I couldn't care less about any frills such as 3D compositing, Plasma Workspaces, and the other dreck churned out by fat DEs like KDE. In fact I hate all that crap with a passion, and get turned off if it's even there, because I have to waste time figuring out how to turn it all off.
As far as the actual apps that come bundled with DE's, I couldn't care less about any of them. Konsole happens to be by far the best terminal app anywhere, and kate is one of the best GUI based editors out there. I use both of them all day every day under Mate, without the slightest difficulty. Other than that, I just mix and match apps from all over; some GTK, some Qt, and some other.

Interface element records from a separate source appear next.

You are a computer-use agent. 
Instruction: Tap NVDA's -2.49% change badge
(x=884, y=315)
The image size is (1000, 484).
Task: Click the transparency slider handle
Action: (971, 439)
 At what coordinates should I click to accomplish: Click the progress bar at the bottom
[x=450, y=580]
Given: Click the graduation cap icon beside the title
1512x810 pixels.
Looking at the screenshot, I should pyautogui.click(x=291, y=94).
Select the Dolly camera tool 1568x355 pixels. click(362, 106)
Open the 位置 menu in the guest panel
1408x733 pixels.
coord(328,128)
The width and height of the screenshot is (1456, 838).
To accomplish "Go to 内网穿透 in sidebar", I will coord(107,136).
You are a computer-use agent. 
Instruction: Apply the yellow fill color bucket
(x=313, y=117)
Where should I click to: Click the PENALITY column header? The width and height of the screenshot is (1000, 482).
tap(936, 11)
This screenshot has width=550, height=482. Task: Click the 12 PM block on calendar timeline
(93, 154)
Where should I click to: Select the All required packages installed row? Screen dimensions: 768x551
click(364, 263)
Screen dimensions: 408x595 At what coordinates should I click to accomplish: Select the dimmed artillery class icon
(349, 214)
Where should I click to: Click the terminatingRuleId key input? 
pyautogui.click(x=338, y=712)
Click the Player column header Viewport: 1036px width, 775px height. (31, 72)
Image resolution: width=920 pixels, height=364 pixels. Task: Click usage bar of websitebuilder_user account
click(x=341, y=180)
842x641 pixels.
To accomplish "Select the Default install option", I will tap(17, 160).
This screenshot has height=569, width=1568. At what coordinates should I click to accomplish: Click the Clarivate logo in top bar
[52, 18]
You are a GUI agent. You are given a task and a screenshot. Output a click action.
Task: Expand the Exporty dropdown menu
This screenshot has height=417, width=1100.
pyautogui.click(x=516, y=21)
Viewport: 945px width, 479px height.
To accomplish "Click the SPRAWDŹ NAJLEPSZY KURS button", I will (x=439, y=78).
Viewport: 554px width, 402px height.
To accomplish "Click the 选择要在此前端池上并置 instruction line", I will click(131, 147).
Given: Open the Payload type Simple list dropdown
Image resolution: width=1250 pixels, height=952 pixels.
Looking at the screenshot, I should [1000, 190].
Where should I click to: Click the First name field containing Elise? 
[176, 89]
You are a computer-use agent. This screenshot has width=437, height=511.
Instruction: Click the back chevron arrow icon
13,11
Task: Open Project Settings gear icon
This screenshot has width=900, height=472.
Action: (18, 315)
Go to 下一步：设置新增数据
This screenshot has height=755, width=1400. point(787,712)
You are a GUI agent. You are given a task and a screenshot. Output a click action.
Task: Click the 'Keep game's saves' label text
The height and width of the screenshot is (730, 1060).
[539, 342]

Now, with all that said, since I am not a slave to the apps that form the "E" part of "DE", I have to ask, why do we even have DE's at all? Clearly, I like a lot more features than you get in a plain WM such as Fvwm, but just as clearly, 90% of the effort expended in creating a DE is an utter waste. Something between a WM and a DE is all that is required; something to provide the basic necessary features I enumerate above. Lumina Desktop is such a beast, but unfortunately many features are missing.
Uproariously silly non sequitur. You can run basically ANY of the DEs and WMs on ANY distro. There are these convenient things you may have heard of called packages and meta-packages.
A little round dot, ASCII 0x2e, is a period. You sound like a child when you call it a "full stop".